In 2005, to celebrate its 25th anniversary, Gary Chetkof formed a new company to produce a musical festival on behalf of the radio station. The Festival was named Mountain Jam after the Allman Brothers song, and was such a success, that it was brought back the following year as a 2-day music and camping festival. The Festival expanded to 3 days the following year, and is currently the Northeast's biggest music and camping festival. In 2013, Chetkof partnered with Townsquare Media to launch the Taste of Country Music Festival the weekend after Mountain Jam and that festival became the largest country music camping festival in the Northeast for 8 years. As part of the deal with Townsquare Media, Townsquare also became partners in Mountain Jam and the festival gradually shifted its programming from Jamband music to Inde/Alt Rock. In 2018, Chetkof and Townsqaure parted ways, with Chetkof owning Mountain Jam and Townsquare owning Taste of Country. Live Nation subsequently purchased 51% of Mountain Jam and 100% of Taste of Country. Mountain Jam moved to Bethel Woods Center for the Performing Arts in 2019, and was cancelled in 2020 due to the corona virus pandemic.

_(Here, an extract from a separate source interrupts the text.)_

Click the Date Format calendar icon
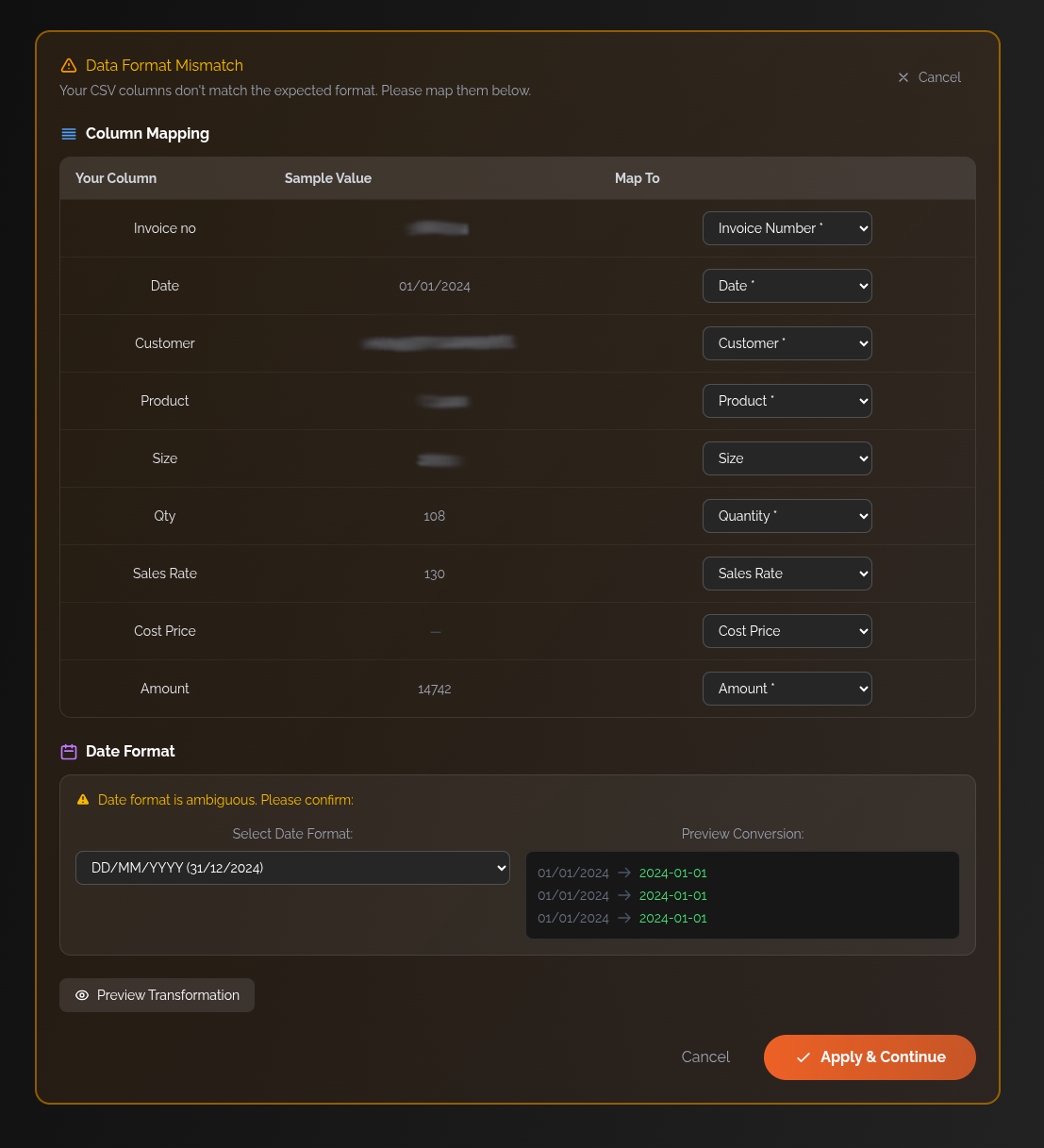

In 2025, Chetkof got 100% ownership of Mountain Jam and the festival made a triumphant return at Belleayre Mountain.

In 2010, Radio Woodstock celebrated its 30th anniversary. The station released two volumes of a 30th anniversary CD featuring live recordings from the station's rich history of hosting top talent for in-studio performances, local concerts, and its annual Mountain Jam Festival. Additionally, Radio Woodstock's year-long 30th Anniversary Concert Series featured performances in the Woodstock area by Assembly of Dust, Amos Lee, and The Hold Steady to name a few.

In 2016, Radio Woodstock created the Radio Woodstock Cares Foundation to help raise money for breast cancer research and care in the Hudson Valley. Its Pink October Fundraisers, started in 1998, had become so successful that a 501(c)(3) entity was officially created. Nearly $1 million has been raised over the years via a combination of charity concerts, radio-thons supported by listener donations for song requests, online auctions and a Be a DJ for a Day program. Some of the featured charity concert headliners have included Brandi Carlile, Natalie Merchant, The Indigo Girls, and Michael Franti.

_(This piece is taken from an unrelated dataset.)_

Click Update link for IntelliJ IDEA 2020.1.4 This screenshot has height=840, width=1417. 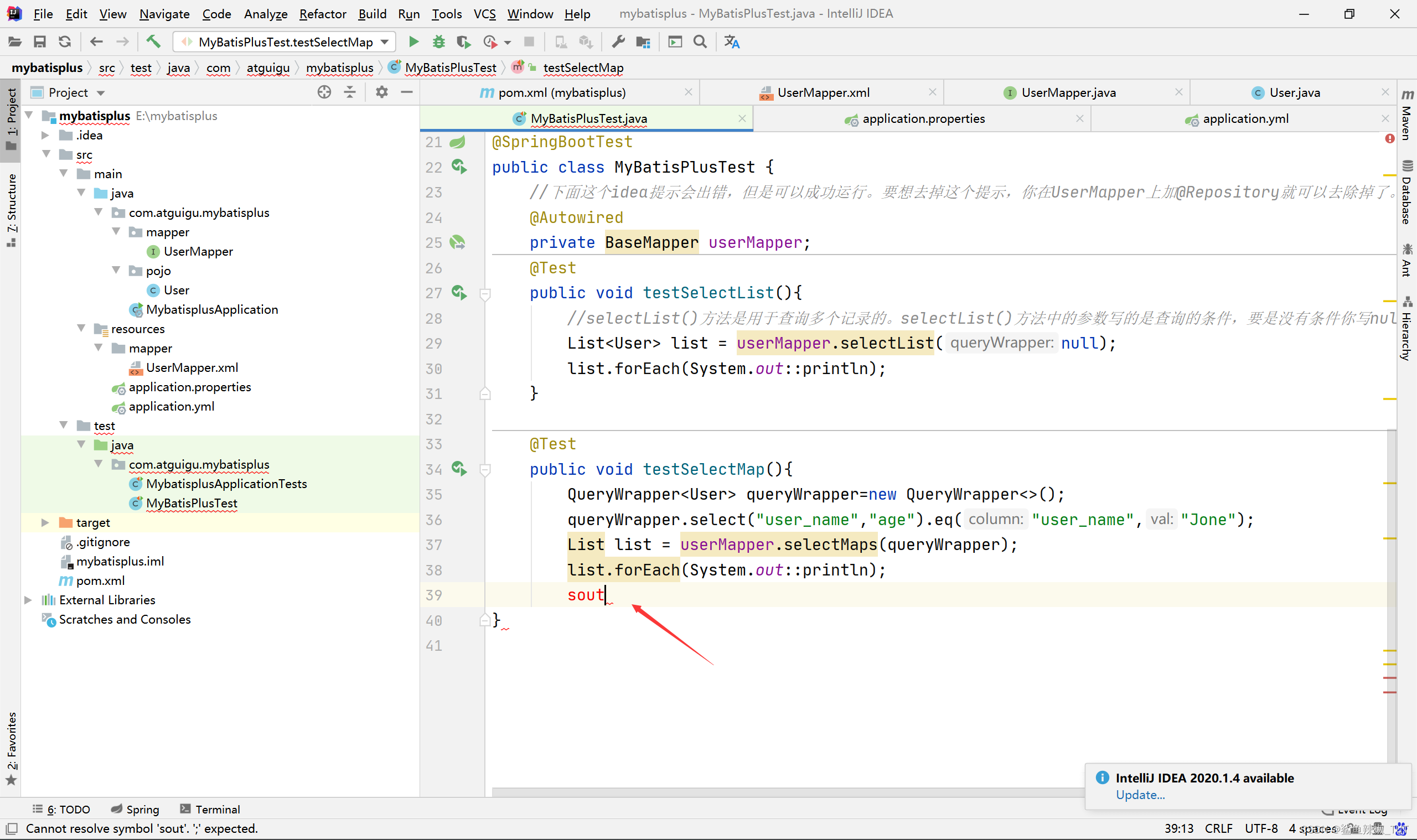click(1140, 795)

Also in 2016, Radio Woodstock became one of the first listener- and advertiser-supported commercial FM radio stations in the country. The station pledged to reduce the number of commercials it would play each hour, refused advertising from certain large multi-national corporations whose products were inconsistent with its Woodstock brand, and canceled its contract with the Nielsen Ratings Company. Radio Woodstock won a "most innovative station" award from the prestigious Jacobs Media in March 2017. The station continues to add supporters via its website and through two on-air supporter drives each year. Radio Woodstock is estimated to have nearly 1,000 supporters who pledge a minimum of $100.1 per year to help the station stay independent and keep its progressive and eclectic programming, and to receive Member benefits such as exclusive invitations to in-studio concerts and events.